Exactement. Cela s’est fait comme naturellement, au coup par coup. Au bout de quatre films, je me rends compte que je tourne beaucoup à l’étranger, alors que je ne suis pas touriste dans l’âme. Mais je dois être né expatrié en fait ! J’aime être ailleurs, filmé des ailleurs. J’aurais du mal à filmer des décors qui sont mon quotidien. J’ai besoin d’exceptionnel, de me faire peur, de me mettre en danger. Le fait de partir loin, en équipe, m’excite. Il me faut ça car j’écris le scénario et j’imagine tout ce qu’il peut se passer. Cela prend deux ans et demi à chaque fois. Donc j’ai besoin d’une motivation forte pour le faire.

 

Cela vous a mené au Festival de Cannes, en tant que film de clôture. Comment avez-vous vécu ce moment, intérieurement ?

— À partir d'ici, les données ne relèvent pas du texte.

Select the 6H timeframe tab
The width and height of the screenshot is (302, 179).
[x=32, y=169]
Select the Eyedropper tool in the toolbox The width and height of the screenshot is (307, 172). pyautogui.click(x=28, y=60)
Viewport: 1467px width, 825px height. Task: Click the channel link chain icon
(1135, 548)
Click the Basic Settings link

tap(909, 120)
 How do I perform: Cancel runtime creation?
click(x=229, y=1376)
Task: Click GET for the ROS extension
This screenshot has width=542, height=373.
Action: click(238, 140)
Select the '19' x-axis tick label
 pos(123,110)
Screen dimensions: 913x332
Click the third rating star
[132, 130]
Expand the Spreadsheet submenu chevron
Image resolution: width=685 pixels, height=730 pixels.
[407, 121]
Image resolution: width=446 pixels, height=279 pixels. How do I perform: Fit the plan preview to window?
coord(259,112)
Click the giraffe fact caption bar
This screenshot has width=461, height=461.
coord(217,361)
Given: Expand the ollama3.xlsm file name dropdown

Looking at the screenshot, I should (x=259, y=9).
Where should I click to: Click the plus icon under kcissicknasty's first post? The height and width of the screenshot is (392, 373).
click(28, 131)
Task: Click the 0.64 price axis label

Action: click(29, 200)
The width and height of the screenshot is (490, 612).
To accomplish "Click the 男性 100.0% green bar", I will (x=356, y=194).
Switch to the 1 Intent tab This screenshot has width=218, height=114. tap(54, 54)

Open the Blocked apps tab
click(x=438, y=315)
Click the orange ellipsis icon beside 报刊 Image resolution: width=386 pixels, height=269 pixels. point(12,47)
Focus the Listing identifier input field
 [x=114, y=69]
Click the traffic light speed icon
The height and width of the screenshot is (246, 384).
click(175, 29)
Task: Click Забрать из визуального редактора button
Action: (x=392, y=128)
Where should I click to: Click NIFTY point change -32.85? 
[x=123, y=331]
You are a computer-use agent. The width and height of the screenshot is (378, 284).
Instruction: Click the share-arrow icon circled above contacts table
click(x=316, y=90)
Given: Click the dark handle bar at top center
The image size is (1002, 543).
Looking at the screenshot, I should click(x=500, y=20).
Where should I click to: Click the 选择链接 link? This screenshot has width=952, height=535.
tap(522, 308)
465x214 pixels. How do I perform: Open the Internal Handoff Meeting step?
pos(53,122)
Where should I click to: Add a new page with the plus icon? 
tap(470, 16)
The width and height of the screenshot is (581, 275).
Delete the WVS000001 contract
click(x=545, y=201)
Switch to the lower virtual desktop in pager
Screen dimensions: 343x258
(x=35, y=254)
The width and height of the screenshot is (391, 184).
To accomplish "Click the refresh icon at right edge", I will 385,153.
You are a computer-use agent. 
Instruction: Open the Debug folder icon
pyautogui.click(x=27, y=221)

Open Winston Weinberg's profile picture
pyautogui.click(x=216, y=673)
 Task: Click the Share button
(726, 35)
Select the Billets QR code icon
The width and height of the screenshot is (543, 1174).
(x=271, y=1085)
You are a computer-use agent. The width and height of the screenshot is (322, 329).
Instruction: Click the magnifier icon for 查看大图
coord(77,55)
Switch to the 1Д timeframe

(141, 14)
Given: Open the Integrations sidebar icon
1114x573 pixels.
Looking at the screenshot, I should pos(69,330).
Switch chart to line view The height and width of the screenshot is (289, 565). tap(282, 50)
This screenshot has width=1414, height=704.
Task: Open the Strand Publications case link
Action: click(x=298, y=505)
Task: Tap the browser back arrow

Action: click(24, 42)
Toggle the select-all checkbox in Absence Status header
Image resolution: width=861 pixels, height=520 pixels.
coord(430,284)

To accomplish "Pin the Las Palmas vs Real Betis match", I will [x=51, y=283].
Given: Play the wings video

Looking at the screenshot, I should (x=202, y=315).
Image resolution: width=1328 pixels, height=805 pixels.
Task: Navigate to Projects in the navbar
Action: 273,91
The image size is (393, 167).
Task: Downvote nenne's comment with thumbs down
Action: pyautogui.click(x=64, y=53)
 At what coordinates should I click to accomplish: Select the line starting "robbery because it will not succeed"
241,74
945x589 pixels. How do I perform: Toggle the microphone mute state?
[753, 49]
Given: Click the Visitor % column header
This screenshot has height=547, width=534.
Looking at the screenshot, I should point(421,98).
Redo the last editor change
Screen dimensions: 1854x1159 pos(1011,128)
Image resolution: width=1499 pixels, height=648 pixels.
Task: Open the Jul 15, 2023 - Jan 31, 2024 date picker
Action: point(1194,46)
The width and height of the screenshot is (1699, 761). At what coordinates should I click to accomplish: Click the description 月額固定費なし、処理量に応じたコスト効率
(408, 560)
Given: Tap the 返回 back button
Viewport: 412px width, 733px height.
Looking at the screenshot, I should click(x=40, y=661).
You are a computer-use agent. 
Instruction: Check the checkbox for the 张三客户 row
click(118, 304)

Mon premier sentiment est la fierté. Je remercie Thierry Frémaux qui regarde les films sans préjugés. C’est rare d’aller à Cannes avec ce genre de film, même hors compétition. J’ai également ressenti de la peur car nous savons que l’on peut se faire détruire là-bas. À Cannes, vous êtes un pion qui va servir la machine médiatique. Impossible de savoir comment l’on va se faire bouffer. Mais j’étais avec Forest et Orlando, dans la grande salle. Le public a aimé. Ça restera pour la vie.

 

Orlando Bloom, pourquoi l’avoir choisi ? J’avais une liste d’acteurs sans lui. Mon agent aux Etats-Unis m’a parlé de lui. J’estimais qu’il ne correspondait pas à ce que je cherchais. Je l’ai rencontré car cela pouvait être intéressant de prendre tout le monde à contre-pied. Brian son personnage, est un classique du polar. Nous nous sommes vus à Paris, j’ai trouvé sa lecture du scénario très intelligente. Il est lumineux, positif, totalement le contraire de Brian et ça m’a plu. Le personnage serait moins monochrome. Prendre un acteur qui est très loin du personnage qu’il doit interpréter donne plus d’épaisseur au personnage.

 

 

 

Et pour la légende Forest Whitaker ?

Les producteurs avaient parlé du film à Djimon Hounsou bien avant que j’arrive sur le projet mais qui voulait repousser le tournage. Je n’ai alors aucune idée de son “remplaçant”. Je suis en Afrique du Sud, en repérages, il est minuit, je dors mal. À 3h du matin, je reçois un mail de l’agent de Forest qui me dit que le film lui plaît et qu’il sera libre aux dates prévues. J’ai donc rappelé l’agent et cela s’est fait rapidement. C’est le bon côté des Américains, ils sont réactifs.

 

 

 

Dans Zulu, vous passez outre la difficulté d’intégrer la beauté des paysages à l’intrigue du film. De quelles manières ?

Dans Anthony Zimmer, il fallait jouer avec les clichés du cinéma, les apparences, la Côte d’Azur, Hitchcock ? Les décors servaient là le sens “méfiez-vous des apparences”. Sur Largo Winch, les décors sont exotiques, comme dans un rêve d’enfants, comme dans les films de Philippe de Broca. Il y avait là moins de souci de véracité, c’est un monde de cinéma fantasmé. Ici, dans Zulu, il fallait une véracité. Il y a des très beaux décors mais ils sont aussi très durs. Ça ressemble à l’Afrique du Sud : une très grande violence avec une nature sublime. Comme la scène au Parc Kirstenbosch. C’est l’un des plus beaux parcs botaniques que je connaisse, avec un cadavre au milieu des fleurs ? Il fallait rester fidèle à ce que ce pays pouvait dégager en sensations.

 

Qu’avez-vous pensé de la version américaine de votre film Anthony Zimmer sortie en 2010 avec Johnny Depp et Angelina Jolie ?

C’est la preuve que l’on peut avoir des gens de grands talents au casting et rater son film. J’ai beaucoup d’admiration pour Florian Henckel qui a fait La vie des Autres, pour Johnny Depp et Angelina Jolie, mais ça ne suffit pas. On m’a informé qu’Angelina Jolie voulait faire le film, et qu’elle désirait un réalisateur européen. On m’a demandé si je voulais me mettre sur les rangs, j’ai dit non. Je préparais un film et puis j’avais fait ce que j’avais à faire sur ce film. Et puis rien ne dit que j’aurais été pris, aux Etats-Unis, vous savez, c’est comme un appel d’offres pour réaliser un film ! J’ai rencontré Florian, j’ai mangé chez lui, il est intelligent et brillant. Mais le cinéma n’a pas de recette. C’est pour cela que lorsque ça marche, c’est magique.